## Text passage
‘Titanic’ Snags 11, Ties for Record


It was a night to remember for “Titanic.” The epic drama about two lovers aboard the ill-fated 1912 luxury liner continued its passage into film history by winning best picture at Monday night’s 70th annual Academy Awards at the Shrine Auditorium.

The film, which recently supplanted “Star Wars” as the highest-grossing film in Hollywood history, earned 11 Oscars, tying 1959’s “Ben-Hur” as the most honored film in Academy history.

“Titanic’s” Oscar haul included best picture, cinematography, film editing, sound, costume design and art direction, as well as a best director Oscar for James Cameron.

Cameron has enjoyed box office success with “Aliens,” the two “Terminator” movies and “True Lies,” but had never received a nomination for his work. On Monday night, he also shared an Oscar for best editing, the first time a director has won in both categories.


The Oscar win represented an emotional triumph for Cameron, whose name was repeated like a mantra in thank-you speeches over the course of the evening. His three-hour-plus film had been a subject of considerable second-guessing and controversy, especially when its $200-million budget appeared to have killed any chance of the film making its money back for 20th Century Fox and Paramount Pictures, the two studios that co-financed the picture.

Flushed with victory, Cameron howled, “I’m king of the world!” He thanked his cast and his parents, Phillip and Shirley, whom he affectionately dubbed “my original producers.”

Accepting the award from presenter Warren Beatty, an obviously elated Cameron chortled, “I don’t know about you, but I’m having a really great time.” When he returned to accept the best picture award, Cameron was more somber, asking for a few moments of silence for the 1,500-odd people who died on the Titanic.

An odds-on favorite after winning a boatload of awards leading up to the Oscars, “Titanic” joins the ranks of bigger-than-life Oscar-winning epics as “The Bridge on the River Kwai,” “Lawrence of Arabia,” “Dances With Wolves” and “Braveheart.” The film was a labor of love for Cameron, who wrote the script, co-edited and co-produced the film, and spent several weeks in 1995 shooting footage of the real-life Titanic wreckage that was used in the film.


The one area in which “Titanic” hit an iceberg was in the acting categories. In what was clearly a popular victory, Jack Nicholson won best actor for his prickly comic performance in the James L. Brooks film “As Good as It Gets.” This was the third Oscar for the 11-time nominee, who previously won best actor for 1975’s “One Flew Over the Cuckoo’s Nest” and best supporting actor for Brooks’ 1983 film, “Terms of Endearment.”

Nicholson, sounding hoarse, joked about “Titanic’s” dominance. “I’ve had a sinking feeling all night up to here,” he said, adding, “we’re very proud of the picture.” He dedicated his win to a host of heroes, including Miles Davis, Robert Mitchum and J.T. Walsh. “They’re not here anymore, but they are in me,” he said.

## Tasks for this exercise
• A. In the Oscars article, who presented the award that an elated Cameron accepted?
• B. Rewrite the Oscars article from "Flushed with victory, Cameron" through "on the Titanic.", replacing "elated" with "thrilled".

## Stored dataset items
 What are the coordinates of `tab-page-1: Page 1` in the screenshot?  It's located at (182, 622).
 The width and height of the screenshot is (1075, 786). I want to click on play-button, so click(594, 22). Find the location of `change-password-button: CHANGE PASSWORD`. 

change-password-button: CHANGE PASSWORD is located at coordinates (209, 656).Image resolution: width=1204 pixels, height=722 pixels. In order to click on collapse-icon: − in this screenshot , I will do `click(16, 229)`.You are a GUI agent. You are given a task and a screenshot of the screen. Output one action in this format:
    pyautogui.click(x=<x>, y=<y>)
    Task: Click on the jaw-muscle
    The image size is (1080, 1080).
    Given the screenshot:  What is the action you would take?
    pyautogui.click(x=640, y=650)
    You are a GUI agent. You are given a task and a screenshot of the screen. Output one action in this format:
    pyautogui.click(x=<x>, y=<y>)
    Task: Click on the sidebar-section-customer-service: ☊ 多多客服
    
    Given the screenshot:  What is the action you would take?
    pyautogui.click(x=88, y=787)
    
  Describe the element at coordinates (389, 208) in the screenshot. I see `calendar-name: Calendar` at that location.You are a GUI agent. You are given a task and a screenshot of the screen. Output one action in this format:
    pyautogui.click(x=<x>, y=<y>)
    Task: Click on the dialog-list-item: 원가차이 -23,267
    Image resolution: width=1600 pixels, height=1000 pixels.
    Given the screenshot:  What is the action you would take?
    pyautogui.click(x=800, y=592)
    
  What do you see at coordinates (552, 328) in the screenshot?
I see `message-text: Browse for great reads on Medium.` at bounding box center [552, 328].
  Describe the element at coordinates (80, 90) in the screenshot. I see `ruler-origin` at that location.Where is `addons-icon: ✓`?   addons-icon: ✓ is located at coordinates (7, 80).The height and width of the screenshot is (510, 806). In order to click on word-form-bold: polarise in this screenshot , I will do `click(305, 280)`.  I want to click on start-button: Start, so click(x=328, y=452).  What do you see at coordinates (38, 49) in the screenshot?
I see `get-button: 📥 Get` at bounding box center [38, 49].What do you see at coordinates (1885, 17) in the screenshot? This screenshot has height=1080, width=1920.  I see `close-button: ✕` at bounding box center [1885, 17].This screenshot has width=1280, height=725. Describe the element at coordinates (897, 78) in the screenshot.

## List of answers
• A. Warren Beatty

• B.
Flushed with victory, Cameron howled, “I’m king of the world!” He thanked his cast and his parents, Phillip and Shirley, whom he affectionately dubbed “my original producers.”

Accepting the award from presenter Warren Beatty, an obviously thrilled Cameron chortled, “I don’t know about you, but I’m having a really great time.” When he returned to accept the best picture award, Cameron was more somber, asking for a few moments of silence for the 1,500-odd people who died on the Titanic.